Oui. Je souhaite détailler ma présentation et revenir dix ans en arrière.
Je vais vous présenter le cas que j'ai observé en février 1999 et qui remontait à fin 1998. Je vous montrerai également les différentes pièces originales du dossier et l'argumentaire que j'avais élaboré. J'avais transmis ces pièces à l'Igas et avais conservé le dossier dans ma bibliothèque. Le centre régional de pharmacovigilance (CRPV) de Marseille avait accusé réception de mon dossier. Puis j'ai reçu deux curieux accusés de réception de l'arrivée du dossier à Paris.
Lorsque j'étais étudiant, j'ai eu la chance d'avoir un professeur qui nous avait parlé d'une « épidémie d'hypertension pulmonaire autour du lac Léman ». Cette idée m'était restée en tête. J'avais alors retenu le nom d'« aminorex ». Par la suite, j'ai effectué une reconstruction syllabique et lorsque j'ai vu le mot « benfluorex » dans le Vidal, j'ai compris qu'il s'agissait de l'« oncle Ben ».
Voici les documents que j'ai adressés au centre régional de pharmacovigilance en février 1999 et la lettre que j'ai écrite à la responsable du centre, avec laquelle j'étais interne :
« Chère Marie-Jo,
« Voici enfin les documents attendus. L'insuffisance aortique ne peut être attribuée à la coronaropathie. »

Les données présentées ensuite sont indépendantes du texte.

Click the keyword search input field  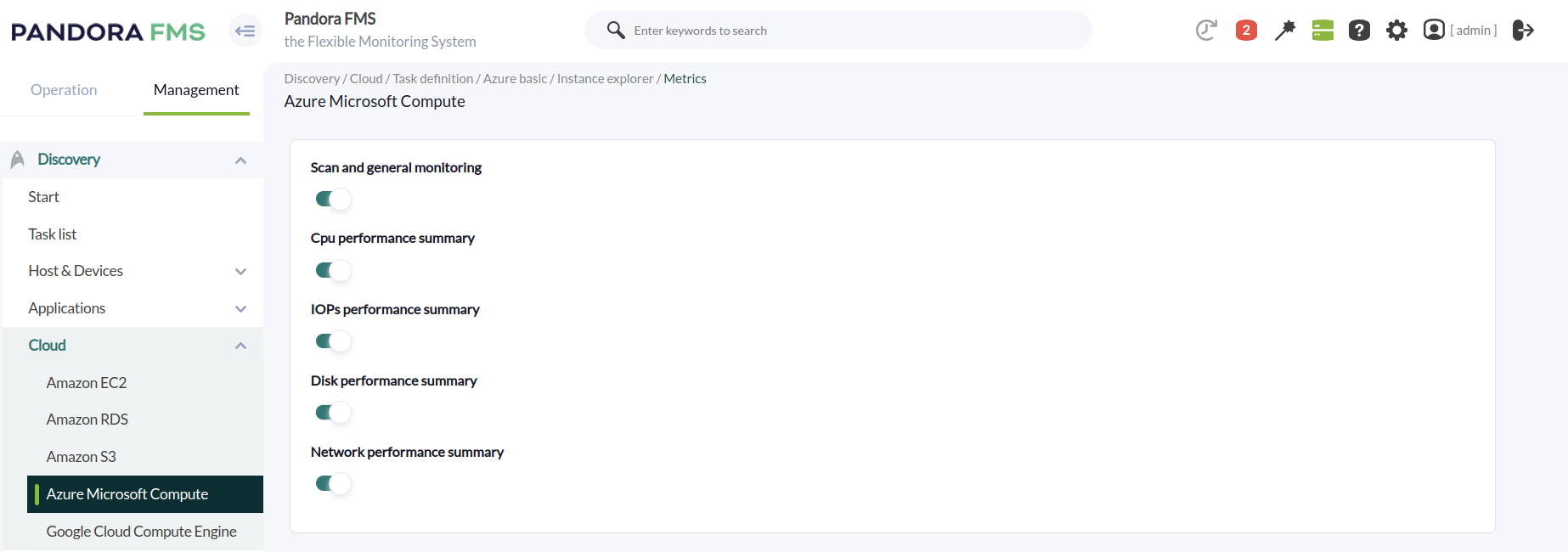[x=849, y=31]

Tout étudiant en médecine en rirait. Or, dans les rapports de l'agence sécuritaire, de grands experts en médecine ont affirmé que l'on ne pouvait établir de rapport entre la coronaropathie du patient et la valvulopathie aortique.
« Ce n'était pas noté sur les examens réalisés depuis 1992. Cette IAO est volumineuse et peut cadrer avec la prise du Mediator prolongée (plus d'un an). Quoi qu'il en soit, il serait correct que le Vidal mentionne l'appartenance du benfluorex au groupe des amphétamines. Il note la possibilité de réactions positives à la recherche de produits dopants en cas de sport. Le benfluorex est d'ailleurs sur la liste que je joins de l'Agence du médicament en 1995, qui l'interdisait dans les préparations magistrales. »

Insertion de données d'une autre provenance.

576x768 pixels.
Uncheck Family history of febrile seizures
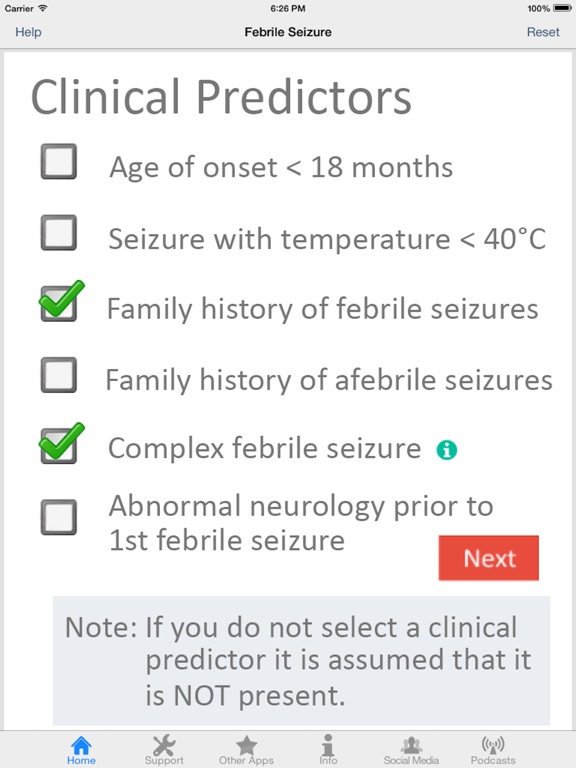[x=60, y=302]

J'avais constitué mon propre dossier, par une formation médicale non biaisée.
Je connaissais ce patient depuis 1992 : je l'avais recueilli chez lui alors qu'il faisait un infarctus. Avec le Samu, nous l'avions thrombolysé (en procédant à l'injection par voie intraveineuse d'un produit qui fait fondre le caillot) sur place, puis déplacé vers le Centre hospitalo-universitaire (CHU)-Nord. Dans la lettre de sortie de l'hôpital, on m'a alors signalé la séquelle d'infarctus. Le patient a été revascularisé grâce à la thrombolyse. La coronarographie montrait que tout était reperméabilisé, avec de petites lésions.
L'assistant qui avait reçu ce patient est désormais professeur et chef de service. La coronarographie et la ventriculographie indiquaient la cicatrice d'infarctus, mais pas de valvulopathie nette. Dans le compte rendu d'échographie de sortie, j'ai indiqué une petite influence mitrale, normale pour un infarctus inférieur, mais il n'était pas question de régurgitation aortique. A aucun moment en 1992, ce patient, expertisé dans le CHU marseillais, n'a été classé comme ayant une valvuopathie aortique.
J'ai revu ce patient à mon cabinet le 6 février 1992, son infarctus ayant eu lieu fin janvier. Sur ce papier, il n'est pas noté de fluttering (tremblement de la valve mitrale). Même les vieux cardiologues qui connaissaient l'échographie, sans doppler et sans couleur, diraient qu'il n'y a pas de régurgitation aortique sur ce document.
J'avais fait une déclaration pour obtenir la prise en charge à « 100 % » dans le cadre d'une affection de longue durée (ALD). A aucun moment dans l'expertise, il n'était question de souffle cardiaque ni de valvulopathie. Le médecin-conseil de la sécurité sociale a validé cette ALD.
En 1993, j'ai revu le patient pour une épreuve d'effort. A l'époque déjà, je faisais des échographies pendant l'effort. Je n'ai pas alors constaté de régurgitation.
En haut du document qui vous est présenté, j'ai inscrit : « Opril ; 1 Aspégic ; 1,5 Tenormin ; 1 Vasten et 2 Mediator ». Le patient était médecin ; il s'était prescrit lui-même du Mediator car il avait un syndrome métabolique (augmentation du tour de taille, glycémie haute, triglycérides hauts, etc.), susceptible de se transformer en diabète. Le Mediator visait donc à empêcher le patient en surpoids de devenir diabétique.